Thursday, October 31, 2013

A Dialogue Between a Couple of Guys

"How do I get out of this story* I'm in?"

"You don't understand, my friend. There is no way out. There is no program. You're a wanderer now."

"A wanderer?"

"Don't you remember the lines you read to me by Machado a few years back?"

"No, refresh me."

"Here they are: 'Wanderer, your footsteps are the road, and nothing more; wanderer, there is no road, the road is made by walking. By walking one makes the road, and upon glancing behind one sees the path that never will be trod again. Wanderer, there is no road-- Only wakes upon the sea.'"--Antonio Machado

"You're not going to go on and talk about the unconscious, dreams, the sea, Moby Dick and all that bullshit again are you?"

"No, I've got a building to build..."

*A story is a scenario interrelating man, the world, and the gods."--Pg. 41, Ishmael

Tuesday, October 29, 2013

Why I'm Here

Two decades ago I moved up to northwestern Wisconsin. Right before I left a friend of mine said, "What the hell you moving up there for? There is nothing up there." There are moments when I wonder why I'm still here. As James Hillman has said, we never really know why. But I'm going to speculate as to why anyway. The answer might be found in this quote by Lewis Mumford: "Every generation revolts against its fathers and makes friends with its grandfathers." Both of my grandfathers grew up on farms in northern Wisconsin. I was nourished by stories from northern Wisconsin since I can remember.

○ ○ ○

> _YOUR ASSIGNMENT_
Set down the passage from the blog above word for word, starting at "Why I'm Here" and ending at "I can remember.".

> _DATA SEGMENT_
○ ○ ○

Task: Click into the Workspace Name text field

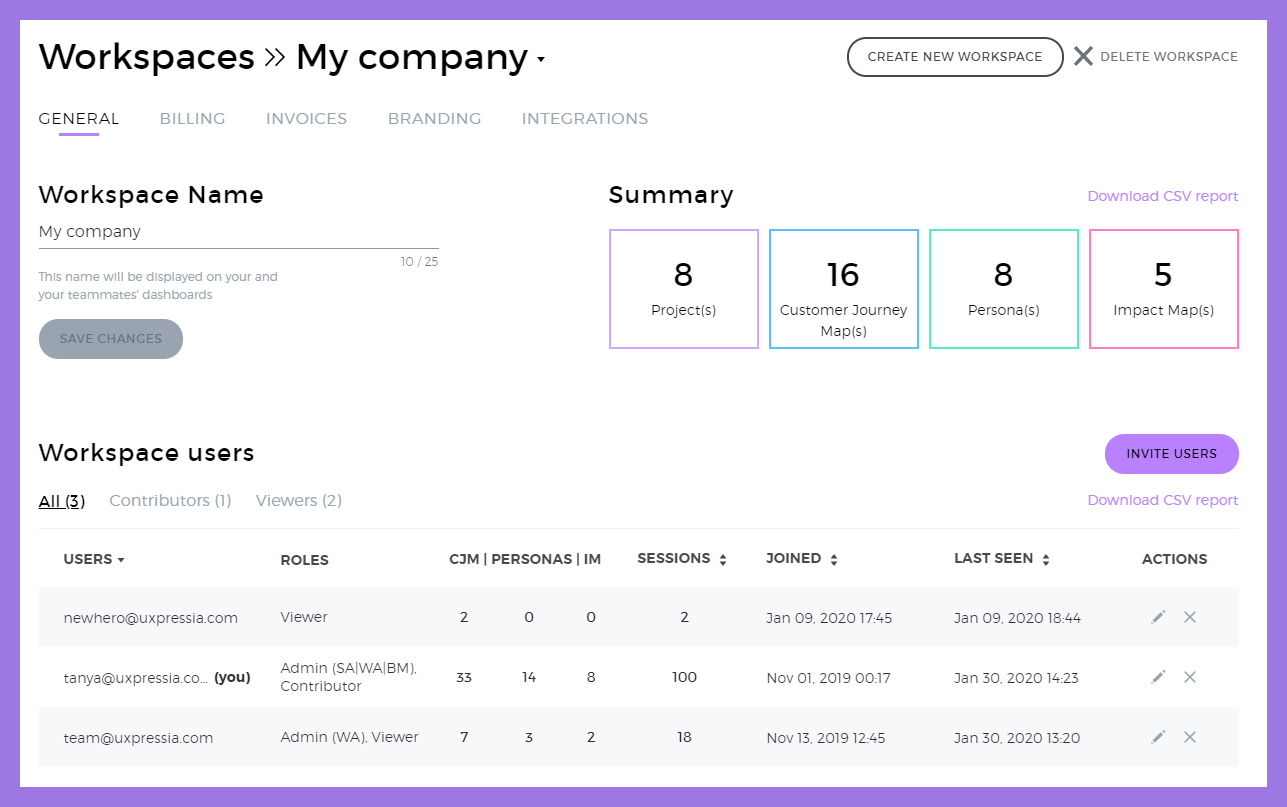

○ ○ ○

> _ANSWER_
Why I'm Here

Two decades ago I moved up to northwestern Wisconsin. Right before I left a friend of mine said, "What the hell you moving up there for? There is nothing up there." There are moments when I wonder why I'm still here. As James Hillman has said, we never really know why. But I'm going to speculate as to why anyway. The answer might be found in this quote by Lewis Mumford: "Every generation revolts against its fathers and makes friends with its grandfathers." Both of my grandfathers grew up on farms in northern Wisconsin. I was nourished by stories from northern Wisconsin since I can remember.